BEGIN Data for this exercise

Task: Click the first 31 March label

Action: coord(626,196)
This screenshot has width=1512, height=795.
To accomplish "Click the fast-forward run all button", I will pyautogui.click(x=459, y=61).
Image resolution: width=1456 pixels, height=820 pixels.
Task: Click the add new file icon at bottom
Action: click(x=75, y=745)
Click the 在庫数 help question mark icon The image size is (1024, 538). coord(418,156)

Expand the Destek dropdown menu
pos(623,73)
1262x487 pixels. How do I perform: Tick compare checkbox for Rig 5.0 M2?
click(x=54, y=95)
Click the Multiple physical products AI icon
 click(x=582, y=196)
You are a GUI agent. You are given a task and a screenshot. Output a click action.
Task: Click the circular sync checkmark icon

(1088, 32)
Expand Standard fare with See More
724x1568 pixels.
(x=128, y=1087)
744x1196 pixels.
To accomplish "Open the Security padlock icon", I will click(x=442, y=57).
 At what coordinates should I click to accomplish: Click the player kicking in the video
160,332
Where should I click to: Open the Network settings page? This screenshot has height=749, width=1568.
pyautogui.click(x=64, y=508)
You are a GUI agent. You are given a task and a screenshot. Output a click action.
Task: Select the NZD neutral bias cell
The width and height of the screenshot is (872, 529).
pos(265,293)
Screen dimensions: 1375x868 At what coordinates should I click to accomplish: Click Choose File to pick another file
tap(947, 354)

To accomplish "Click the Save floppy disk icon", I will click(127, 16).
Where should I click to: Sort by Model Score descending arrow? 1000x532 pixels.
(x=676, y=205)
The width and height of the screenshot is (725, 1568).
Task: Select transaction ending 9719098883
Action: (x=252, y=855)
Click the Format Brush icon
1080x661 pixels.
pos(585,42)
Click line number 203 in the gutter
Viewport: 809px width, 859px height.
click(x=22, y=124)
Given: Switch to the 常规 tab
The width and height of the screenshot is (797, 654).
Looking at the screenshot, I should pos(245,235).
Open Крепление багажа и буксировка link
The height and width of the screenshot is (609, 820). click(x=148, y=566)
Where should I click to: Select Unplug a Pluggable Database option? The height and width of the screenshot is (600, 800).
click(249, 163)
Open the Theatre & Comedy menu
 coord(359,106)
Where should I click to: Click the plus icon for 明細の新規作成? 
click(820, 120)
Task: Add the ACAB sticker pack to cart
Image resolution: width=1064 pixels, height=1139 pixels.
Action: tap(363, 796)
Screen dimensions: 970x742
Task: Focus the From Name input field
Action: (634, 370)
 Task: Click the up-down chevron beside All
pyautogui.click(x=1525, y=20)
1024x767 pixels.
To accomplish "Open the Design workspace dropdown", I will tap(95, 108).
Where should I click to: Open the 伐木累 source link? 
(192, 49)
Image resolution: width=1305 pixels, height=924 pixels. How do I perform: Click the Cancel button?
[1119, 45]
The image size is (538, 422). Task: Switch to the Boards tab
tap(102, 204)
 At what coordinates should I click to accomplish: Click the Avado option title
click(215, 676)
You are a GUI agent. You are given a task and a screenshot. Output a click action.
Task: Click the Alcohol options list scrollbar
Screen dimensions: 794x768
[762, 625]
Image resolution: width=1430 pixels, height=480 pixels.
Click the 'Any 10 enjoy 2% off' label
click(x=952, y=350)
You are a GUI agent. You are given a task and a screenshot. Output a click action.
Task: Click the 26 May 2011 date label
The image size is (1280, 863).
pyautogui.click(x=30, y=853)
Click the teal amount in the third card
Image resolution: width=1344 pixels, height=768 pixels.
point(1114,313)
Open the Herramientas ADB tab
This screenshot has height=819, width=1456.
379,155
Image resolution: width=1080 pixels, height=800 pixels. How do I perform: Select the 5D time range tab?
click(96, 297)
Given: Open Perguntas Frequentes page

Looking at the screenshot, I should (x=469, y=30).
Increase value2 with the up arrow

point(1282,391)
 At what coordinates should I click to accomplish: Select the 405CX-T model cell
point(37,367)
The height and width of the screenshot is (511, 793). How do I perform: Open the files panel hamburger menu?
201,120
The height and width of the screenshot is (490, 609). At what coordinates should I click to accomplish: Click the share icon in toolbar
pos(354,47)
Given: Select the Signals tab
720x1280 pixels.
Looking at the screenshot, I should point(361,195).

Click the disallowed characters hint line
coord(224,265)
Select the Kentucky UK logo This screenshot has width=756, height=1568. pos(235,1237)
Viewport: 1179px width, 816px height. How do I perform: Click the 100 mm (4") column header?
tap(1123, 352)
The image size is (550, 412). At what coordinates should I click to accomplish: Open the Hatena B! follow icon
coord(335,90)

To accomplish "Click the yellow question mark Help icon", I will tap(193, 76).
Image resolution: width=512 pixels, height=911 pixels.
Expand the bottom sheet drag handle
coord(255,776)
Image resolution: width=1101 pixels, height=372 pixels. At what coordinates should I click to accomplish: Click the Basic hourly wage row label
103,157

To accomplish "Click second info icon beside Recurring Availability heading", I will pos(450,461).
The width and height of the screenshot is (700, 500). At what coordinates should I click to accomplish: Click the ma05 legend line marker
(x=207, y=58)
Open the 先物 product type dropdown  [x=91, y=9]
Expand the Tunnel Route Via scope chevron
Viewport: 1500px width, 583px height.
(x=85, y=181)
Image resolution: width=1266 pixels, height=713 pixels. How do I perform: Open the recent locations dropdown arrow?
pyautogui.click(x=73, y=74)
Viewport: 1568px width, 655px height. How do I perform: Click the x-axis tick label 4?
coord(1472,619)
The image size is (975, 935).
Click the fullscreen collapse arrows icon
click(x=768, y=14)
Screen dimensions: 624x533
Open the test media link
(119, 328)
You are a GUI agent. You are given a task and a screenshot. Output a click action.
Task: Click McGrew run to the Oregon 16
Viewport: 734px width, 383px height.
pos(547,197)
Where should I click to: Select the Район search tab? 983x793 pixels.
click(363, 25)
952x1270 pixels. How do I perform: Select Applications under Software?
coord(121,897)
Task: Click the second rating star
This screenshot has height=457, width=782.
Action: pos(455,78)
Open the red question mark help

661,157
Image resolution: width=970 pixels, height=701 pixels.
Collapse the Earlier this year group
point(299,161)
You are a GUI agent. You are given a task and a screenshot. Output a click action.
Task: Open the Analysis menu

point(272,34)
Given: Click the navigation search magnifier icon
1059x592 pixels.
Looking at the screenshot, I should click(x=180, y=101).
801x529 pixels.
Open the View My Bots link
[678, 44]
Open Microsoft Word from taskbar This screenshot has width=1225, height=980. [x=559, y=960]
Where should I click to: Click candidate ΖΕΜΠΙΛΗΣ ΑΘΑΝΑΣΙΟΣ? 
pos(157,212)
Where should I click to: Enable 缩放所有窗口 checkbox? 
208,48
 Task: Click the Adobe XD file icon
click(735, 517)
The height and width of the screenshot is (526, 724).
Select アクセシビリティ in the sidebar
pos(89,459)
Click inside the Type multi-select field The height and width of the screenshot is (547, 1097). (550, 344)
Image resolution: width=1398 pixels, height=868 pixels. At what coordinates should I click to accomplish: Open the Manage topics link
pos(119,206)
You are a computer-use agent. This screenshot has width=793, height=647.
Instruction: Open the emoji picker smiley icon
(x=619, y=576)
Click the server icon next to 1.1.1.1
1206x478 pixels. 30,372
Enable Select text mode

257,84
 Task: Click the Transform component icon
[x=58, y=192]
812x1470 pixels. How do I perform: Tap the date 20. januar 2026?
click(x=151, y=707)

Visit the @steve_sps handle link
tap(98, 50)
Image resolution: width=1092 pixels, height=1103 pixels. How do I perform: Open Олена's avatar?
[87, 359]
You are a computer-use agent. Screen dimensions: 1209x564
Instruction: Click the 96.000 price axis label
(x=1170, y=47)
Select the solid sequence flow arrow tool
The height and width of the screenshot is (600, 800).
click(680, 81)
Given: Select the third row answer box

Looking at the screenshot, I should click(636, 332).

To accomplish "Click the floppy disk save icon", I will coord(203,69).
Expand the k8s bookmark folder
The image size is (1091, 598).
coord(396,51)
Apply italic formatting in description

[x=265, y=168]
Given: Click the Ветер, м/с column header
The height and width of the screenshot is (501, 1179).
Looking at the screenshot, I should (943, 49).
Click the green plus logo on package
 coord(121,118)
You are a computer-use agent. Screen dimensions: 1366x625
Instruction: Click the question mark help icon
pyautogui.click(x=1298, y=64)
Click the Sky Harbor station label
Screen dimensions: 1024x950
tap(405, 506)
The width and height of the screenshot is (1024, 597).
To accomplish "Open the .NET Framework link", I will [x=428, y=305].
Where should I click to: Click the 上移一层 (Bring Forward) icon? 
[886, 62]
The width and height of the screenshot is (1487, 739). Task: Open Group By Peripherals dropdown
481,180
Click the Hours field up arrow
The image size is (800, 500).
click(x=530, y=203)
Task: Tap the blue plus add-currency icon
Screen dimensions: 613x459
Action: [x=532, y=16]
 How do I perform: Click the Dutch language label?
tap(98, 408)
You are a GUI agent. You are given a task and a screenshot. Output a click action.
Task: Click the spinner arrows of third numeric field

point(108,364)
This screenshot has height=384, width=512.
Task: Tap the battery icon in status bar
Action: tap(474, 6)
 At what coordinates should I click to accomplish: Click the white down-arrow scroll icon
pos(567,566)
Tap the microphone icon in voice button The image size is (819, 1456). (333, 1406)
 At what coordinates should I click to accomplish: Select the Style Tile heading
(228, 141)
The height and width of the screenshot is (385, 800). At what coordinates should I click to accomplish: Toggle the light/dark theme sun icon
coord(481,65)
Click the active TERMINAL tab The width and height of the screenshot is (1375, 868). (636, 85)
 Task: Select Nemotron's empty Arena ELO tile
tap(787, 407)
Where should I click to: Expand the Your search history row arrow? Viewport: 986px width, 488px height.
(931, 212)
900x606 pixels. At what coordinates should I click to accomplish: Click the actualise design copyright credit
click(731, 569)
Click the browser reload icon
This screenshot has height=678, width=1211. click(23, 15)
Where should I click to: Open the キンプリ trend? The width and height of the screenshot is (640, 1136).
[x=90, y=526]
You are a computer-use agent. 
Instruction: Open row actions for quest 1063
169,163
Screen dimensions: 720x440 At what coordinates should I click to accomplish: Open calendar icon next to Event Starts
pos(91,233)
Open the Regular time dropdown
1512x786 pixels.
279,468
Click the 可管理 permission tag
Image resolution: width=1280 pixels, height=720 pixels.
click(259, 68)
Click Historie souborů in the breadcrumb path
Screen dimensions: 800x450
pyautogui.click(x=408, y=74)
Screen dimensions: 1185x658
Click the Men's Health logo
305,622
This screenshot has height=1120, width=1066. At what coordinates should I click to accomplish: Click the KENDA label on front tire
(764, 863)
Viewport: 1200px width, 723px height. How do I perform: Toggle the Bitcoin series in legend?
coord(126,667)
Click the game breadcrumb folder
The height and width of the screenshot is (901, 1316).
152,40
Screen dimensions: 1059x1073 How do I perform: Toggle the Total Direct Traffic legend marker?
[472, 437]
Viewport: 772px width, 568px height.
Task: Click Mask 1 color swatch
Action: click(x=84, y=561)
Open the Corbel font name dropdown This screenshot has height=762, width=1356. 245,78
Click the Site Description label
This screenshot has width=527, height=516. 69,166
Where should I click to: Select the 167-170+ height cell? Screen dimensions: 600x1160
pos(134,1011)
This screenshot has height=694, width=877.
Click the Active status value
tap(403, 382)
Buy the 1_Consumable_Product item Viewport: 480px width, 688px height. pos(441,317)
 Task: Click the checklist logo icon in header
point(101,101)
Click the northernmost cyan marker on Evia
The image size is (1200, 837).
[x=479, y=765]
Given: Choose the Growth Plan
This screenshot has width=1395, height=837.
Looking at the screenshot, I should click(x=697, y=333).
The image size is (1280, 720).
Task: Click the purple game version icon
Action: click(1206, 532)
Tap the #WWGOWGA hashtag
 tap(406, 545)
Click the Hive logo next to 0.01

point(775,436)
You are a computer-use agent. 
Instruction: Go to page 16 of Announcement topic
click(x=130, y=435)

END Data for this exercise

__Work request__. Find every line above where the word "second" occurs, and copy that line.

__Solved problem__.
To accomplish "Click second info icon beside Recurring Availability heading", I will pos(450,461).
Task: Click the second rating star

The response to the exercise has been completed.